We have built a special reputation within the securities industry, not only for our long-term excellent investment performance, but also for our high ethical standards in our dealings with clients, competitors, and with each other. We believe the following are the essential principles that have helped create that reputation, and that should always be remembered as we continue to grow and evolve.
Neuberger Berman Inc. is the holding company for the venerable money management firm Neuberger Berman LLC. Neuberger Berman had about $56.3 billion in assets under management in 2003. About $40 billion was in individual accounts, the rest in mutual funds. Neuberger Berman also offers trust services in certain areas.
The company treasures experience in its portfolio managers; job candidates are expected to have weathered several bear markets before they will be considered. Many Neuberger Berman partners have been in the business more than 25 years. Founder Roy Neuberger once quipped, "We don't want anyone learning to shave on our clients' faces!"
Company founder Roy Neuberger was born on July 21, 1903, in Bridgeport, Connecticut. He moved to New York City to be raised by a sister after he became an orphan at age 12. Neuberger's passion for art was in evidence by the time he was studying journalism at New York University. After taking a few art classes, he then worked in interior decorating at a department store.
Neuberger traveled to Paris in 1925 to continue his art education at the Sorbonne. While there, he became enthralled by the works of Vincent van Gogh. Touched by van Gogh's struggle with poverty and obscurity, Neuberger resolved to support living artists by collecting their works.
First, he had to make his fortune. He returned to New York and became a stockbroker at Halle & Stieglitz in 1929. It was probably not the best time to set out on Wall Street, but Neuberger's decision to short Radio Corporation of America stock before the crash earned him a reputation for uncannily good instincts.
Neuberger formed Neuberger & Berman in 1939 with partners Robert Berman and Howard Lipman. The firm's first specialty would be its most enduring, and most profitable: managing money for "high net-worth individuals."
Early No-Load Fund in 1950
Neuberger & Berman also launched one of the first no-load mutual funds, the Guardian Mutual Fund, in 1950. Roy Neuberger personally managed Guardian until 1978.
Roy Neuberger turned over daily management of the firm to a six-person executive committee in 1968. He would continue working at the firm for decades, however. Roy Neuberger was also a fitness enthusiast, swimming and taking long walks into his 90s.

RECORD LIST
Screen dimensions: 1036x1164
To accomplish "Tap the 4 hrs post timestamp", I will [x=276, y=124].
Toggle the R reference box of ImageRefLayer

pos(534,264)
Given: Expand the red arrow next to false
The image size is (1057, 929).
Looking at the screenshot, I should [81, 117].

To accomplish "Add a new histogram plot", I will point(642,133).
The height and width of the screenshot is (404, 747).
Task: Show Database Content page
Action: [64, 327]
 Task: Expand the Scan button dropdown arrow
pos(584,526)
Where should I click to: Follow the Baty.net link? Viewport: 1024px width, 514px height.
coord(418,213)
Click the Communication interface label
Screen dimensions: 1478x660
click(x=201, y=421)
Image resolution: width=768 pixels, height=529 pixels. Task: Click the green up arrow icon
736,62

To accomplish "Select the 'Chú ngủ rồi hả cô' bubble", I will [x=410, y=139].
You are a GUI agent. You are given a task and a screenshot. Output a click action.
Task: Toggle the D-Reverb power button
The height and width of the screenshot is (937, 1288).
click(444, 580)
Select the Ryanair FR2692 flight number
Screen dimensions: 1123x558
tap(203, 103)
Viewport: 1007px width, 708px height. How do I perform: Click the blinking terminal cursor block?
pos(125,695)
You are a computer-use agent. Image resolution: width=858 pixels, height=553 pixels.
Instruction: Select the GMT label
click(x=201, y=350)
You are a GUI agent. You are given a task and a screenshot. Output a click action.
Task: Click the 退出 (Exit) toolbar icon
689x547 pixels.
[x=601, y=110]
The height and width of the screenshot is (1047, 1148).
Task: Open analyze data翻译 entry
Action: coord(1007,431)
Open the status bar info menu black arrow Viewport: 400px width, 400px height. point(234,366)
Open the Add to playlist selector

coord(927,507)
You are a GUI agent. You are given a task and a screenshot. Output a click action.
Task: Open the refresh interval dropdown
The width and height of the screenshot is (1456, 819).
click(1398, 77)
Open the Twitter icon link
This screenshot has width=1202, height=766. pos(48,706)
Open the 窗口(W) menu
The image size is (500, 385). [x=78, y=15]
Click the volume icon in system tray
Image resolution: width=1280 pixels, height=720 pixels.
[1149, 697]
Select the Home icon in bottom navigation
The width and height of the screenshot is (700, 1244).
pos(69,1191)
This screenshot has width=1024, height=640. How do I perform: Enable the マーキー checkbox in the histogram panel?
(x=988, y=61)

OBJECTIVE 1
Please output these rows verbatim, everything from the line containing "Image resolution: width=768" down to the line containing "will [x=410, y=139].".
OBJECTIVE 2
Go on with the Neuberger Berman history from where it stops.

ANSWER 1
Image resolution: width=768 pixels, height=529 pixels. Task: Click the green up arrow icon
736,62

To accomplish "Select the 'Chú ngủ rồi hả cô' bubble", I will [x=410, y=139].

ANSWER 2
He also remained active in his patronage of the arts. The Neuberger Museum of Art opened at the Purchase campus of the State University of New York in 1974. Its collection was based on 500 sculptures and paintings from leading contemporary artists donated by Roy Neuberger. Neuberger and his wife, Marie, would give away hundreds more art works to more than 60 other museums and universities.
Buying Manhattan Fund in 1979
Neuberger & Berman--then called the Neuberger & Berman Management Company--acquired Manhattan Fund Inc. from CNA Financial Corporation in 1979. The Manhattan Fund, formed in the bull market of the mid-1960s, was able to replicate a measure of its early success under new ownership.
Neuberger & Berman was managing about $11 billion in assets in the mid-1980s. This more than doubled within a few years. The firm managed more than $24 billion in the early 1990s. It had about 600 employees and 49 partners. Plans for expansion consumed much of the rest of the decade.
A short-lived joint venture was formed with Banque Nationale de Paris in 1992. It ended four years later. Neuberger & Berman underwent an abortive, six-month search for a buyer in 1995. Most of the suitors were European banks, reported Institutional Investor, and Neuberger Berman's partners felt that the difference in cultures was insurmountable.
Late 1990s IPO
By the late 1990s, Neuberger & Berman had grown to 59 partners managing $56 billion in assets. When the firm began openly contemplating a stock offering in early 1998, the market for money management firms was hot, reported the Wall Street Journal. Neuberger Berman was one of the largest, and was looking to float 15 percent of its shares to raise $250 million to acquire other money management companies.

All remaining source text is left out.